PRONOM_Research
PRONOM_Research copied to clipboard
x-fmt/80 (Mac Pict) and fmt/1427 (Mac Draw 2) signatures overlap
Signatures for these two formats currently overlap. x-fmt/80: 44525747(4D44|4432){516}1101
fmt/1427: 44525747(0000|4432)
So an x-fmt/80 with 'D2' following DRWG header will necessarily also match fmt/1427. This is evident in the file 'DOODLE.PCT' found in the EDRM 1.0 dataset (https://edrm.net/resources/data-sets/#1598455996696-88a3bd82-aedf) which is currently getting dual identification outcome based on signature.
Not yet sure the best resolution so just raising an issue for now...
CC @thorsted
Hmm, I went back at looked at my original submission and there might have been a segment missed for fmt/1427.
<InternalSignature ID="3" Specificity="Specific">
<ByteSequence Reference="BOFoffset">
<SubSequence MinFragLength="0" Position="1" SubSeqMaxOffset="0" SubSeqMinOffset="0">
<Sequence>44525747</Sequence>
<DefaultShift>5</DefaultShift>
<Shift Byte="44">4</Shift>
<Shift Byte="52">3</Shift>
<Shift Byte="57">2</Shift>
<Shift Byte="47">1</Shift>
<RightFragment MaxOffset="0" MinOffset="0" Position="1">0000</RightFragment>
<RightFragment MaxOffset="0" MinOffset="0" Position="1">4432</RightFragment>
<RightFragment MaxOffset="0" MinOffset="0" Position="2">0000</RightFragment>
</SubSequence>
</ByteSequence>
</InternalSignature>
The current signature doesn't have that second position fragment. I believe I added it to protect it from some similarities in other versions, but this was one of my earlier signatures, any advice would be appreciated. I remember @jayGattusoNLNZ also used the additional zero's on the signature he developed around the same time. Might warrant a second look.

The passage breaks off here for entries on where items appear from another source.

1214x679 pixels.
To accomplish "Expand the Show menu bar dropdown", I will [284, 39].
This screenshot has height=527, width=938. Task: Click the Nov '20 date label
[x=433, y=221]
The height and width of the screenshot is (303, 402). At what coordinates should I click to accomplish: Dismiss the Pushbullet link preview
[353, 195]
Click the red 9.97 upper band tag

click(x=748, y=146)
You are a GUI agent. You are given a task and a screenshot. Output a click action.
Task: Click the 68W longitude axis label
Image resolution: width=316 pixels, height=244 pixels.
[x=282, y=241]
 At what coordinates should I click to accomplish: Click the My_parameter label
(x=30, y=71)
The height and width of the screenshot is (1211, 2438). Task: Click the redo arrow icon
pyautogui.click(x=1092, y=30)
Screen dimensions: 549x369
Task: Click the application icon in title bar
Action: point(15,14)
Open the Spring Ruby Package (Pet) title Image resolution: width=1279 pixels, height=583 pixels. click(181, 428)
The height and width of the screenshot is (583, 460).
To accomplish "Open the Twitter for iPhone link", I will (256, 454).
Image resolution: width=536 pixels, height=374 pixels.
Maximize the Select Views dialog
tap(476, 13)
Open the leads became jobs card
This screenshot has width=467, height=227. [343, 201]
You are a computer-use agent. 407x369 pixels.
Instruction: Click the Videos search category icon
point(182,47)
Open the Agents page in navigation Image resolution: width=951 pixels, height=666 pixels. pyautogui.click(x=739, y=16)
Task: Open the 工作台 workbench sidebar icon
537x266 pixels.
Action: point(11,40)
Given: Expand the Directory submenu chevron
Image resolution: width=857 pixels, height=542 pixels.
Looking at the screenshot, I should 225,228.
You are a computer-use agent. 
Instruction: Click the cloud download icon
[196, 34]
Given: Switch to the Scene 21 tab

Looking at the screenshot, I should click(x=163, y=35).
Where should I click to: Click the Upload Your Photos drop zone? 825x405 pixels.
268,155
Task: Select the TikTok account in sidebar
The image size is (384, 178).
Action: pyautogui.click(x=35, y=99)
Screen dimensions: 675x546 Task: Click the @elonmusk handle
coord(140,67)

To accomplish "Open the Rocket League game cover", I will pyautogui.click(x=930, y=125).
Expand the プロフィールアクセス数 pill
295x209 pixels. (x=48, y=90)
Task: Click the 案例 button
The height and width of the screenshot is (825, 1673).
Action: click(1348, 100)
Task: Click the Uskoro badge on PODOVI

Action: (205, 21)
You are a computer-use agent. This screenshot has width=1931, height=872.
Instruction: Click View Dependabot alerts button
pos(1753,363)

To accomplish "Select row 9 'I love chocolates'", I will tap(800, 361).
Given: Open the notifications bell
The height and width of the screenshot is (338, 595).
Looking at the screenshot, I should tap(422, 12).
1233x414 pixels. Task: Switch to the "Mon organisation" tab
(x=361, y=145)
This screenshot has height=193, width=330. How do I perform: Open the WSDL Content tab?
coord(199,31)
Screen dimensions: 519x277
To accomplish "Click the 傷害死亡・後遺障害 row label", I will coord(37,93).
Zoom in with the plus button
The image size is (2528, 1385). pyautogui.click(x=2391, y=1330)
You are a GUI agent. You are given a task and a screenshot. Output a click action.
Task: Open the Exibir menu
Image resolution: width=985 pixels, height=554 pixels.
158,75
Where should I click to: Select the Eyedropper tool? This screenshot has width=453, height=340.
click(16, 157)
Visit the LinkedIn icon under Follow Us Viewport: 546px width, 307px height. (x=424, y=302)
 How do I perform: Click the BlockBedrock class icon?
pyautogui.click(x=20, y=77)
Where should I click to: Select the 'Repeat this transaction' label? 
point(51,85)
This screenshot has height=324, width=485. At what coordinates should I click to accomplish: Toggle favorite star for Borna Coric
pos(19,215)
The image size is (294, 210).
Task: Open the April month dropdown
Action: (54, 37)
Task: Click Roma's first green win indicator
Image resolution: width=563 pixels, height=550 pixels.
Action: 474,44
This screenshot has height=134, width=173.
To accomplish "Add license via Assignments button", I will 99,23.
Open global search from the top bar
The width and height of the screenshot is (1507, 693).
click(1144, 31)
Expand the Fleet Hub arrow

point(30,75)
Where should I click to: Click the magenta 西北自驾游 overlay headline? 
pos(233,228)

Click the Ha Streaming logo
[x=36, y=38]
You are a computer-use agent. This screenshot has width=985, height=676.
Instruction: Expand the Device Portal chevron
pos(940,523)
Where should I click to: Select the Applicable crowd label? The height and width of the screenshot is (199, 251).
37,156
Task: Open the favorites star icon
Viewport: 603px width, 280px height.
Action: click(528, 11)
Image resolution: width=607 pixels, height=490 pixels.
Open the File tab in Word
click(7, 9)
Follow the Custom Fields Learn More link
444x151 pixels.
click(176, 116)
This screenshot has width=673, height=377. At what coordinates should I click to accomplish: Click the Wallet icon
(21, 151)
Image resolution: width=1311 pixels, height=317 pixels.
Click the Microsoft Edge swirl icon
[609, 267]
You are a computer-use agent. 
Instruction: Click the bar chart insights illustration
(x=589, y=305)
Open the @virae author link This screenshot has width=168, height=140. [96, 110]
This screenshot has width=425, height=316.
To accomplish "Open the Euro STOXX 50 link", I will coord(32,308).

@Dclipsham @thorsted should this be picked up by the skeleton suite? Do you have any insight into why it isn't?
From a quick glance at the v97 suite (not the most recent, but just readily available), fmt/1427 whole file is '44 52 57 47 00 00', and x-fmt/80 begins '44 52 57 47 4D 44' so neither include the 0x44 32 at offset 0x04-05
@Dclipsham @thorsted not an ideal solution but maybe in time for the next release before a closer look can happen but should I prioritise x-fmt/80 over fmt/1427 for v.108? Unless this issue has already been picked up on
I'm not hugely au fait with the formats yet so can't make that call right now I'm afraid.